WHAT THE TASK ASKS — Every line from the one with "You are a computer-use" to the one with "The width and height of the screenshot is (658, 428).", including those two, is to be copied exactly; all other lines of the entries below are left out.

EXERCISE MATERIALS —
--
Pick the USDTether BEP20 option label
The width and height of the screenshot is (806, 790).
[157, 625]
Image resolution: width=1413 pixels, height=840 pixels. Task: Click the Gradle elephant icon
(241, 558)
--
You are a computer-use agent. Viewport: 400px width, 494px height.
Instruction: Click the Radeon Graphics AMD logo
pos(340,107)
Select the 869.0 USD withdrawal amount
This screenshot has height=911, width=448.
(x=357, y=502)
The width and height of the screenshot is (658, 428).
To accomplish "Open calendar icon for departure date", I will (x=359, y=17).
--
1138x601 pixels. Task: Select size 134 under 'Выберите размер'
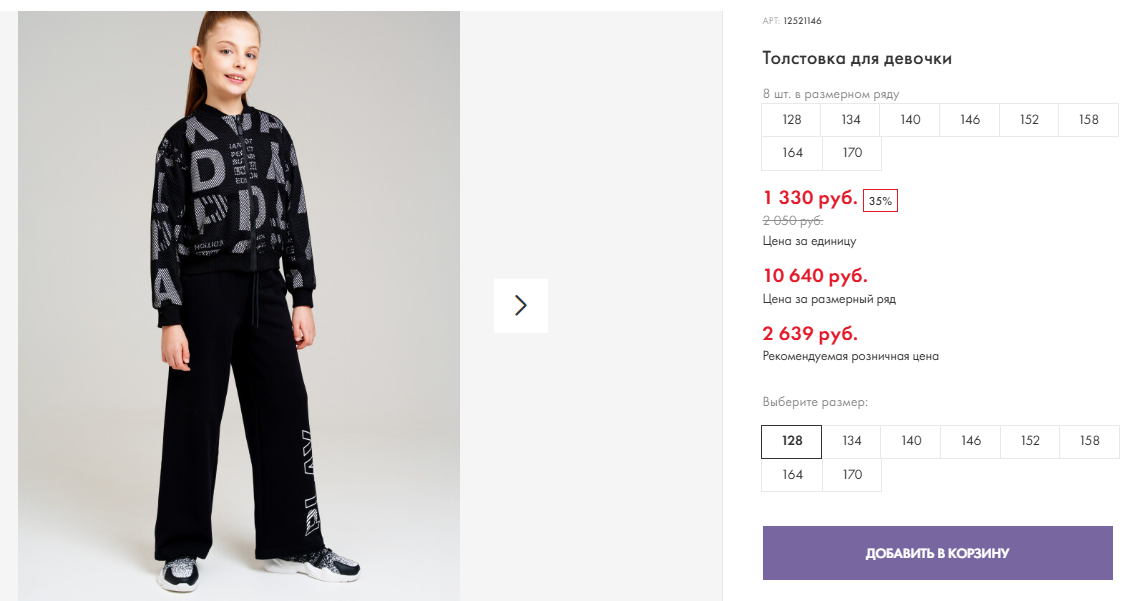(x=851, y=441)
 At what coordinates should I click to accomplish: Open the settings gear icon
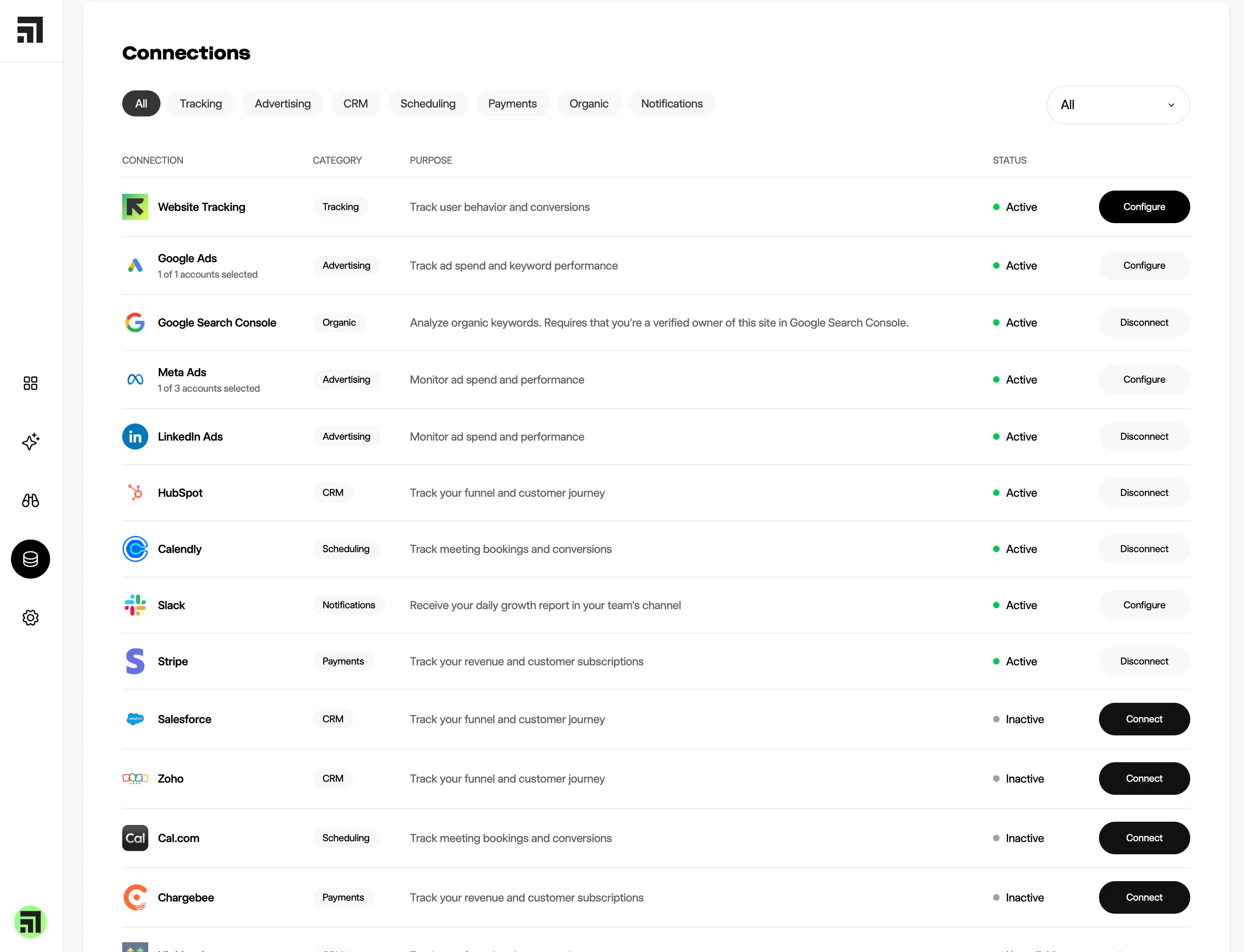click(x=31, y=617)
--
OUTPUT FOR THIS EXERCISE —
You are a computer-use agent. Viewport: 400px width, 494px height.
Instruction: Click the Radeon Graphics AMD logo
pos(340,107)
Select the 869.0 USD withdrawal amount
This screenshot has height=911, width=448.
(x=357, y=502)
The width and height of the screenshot is (658, 428).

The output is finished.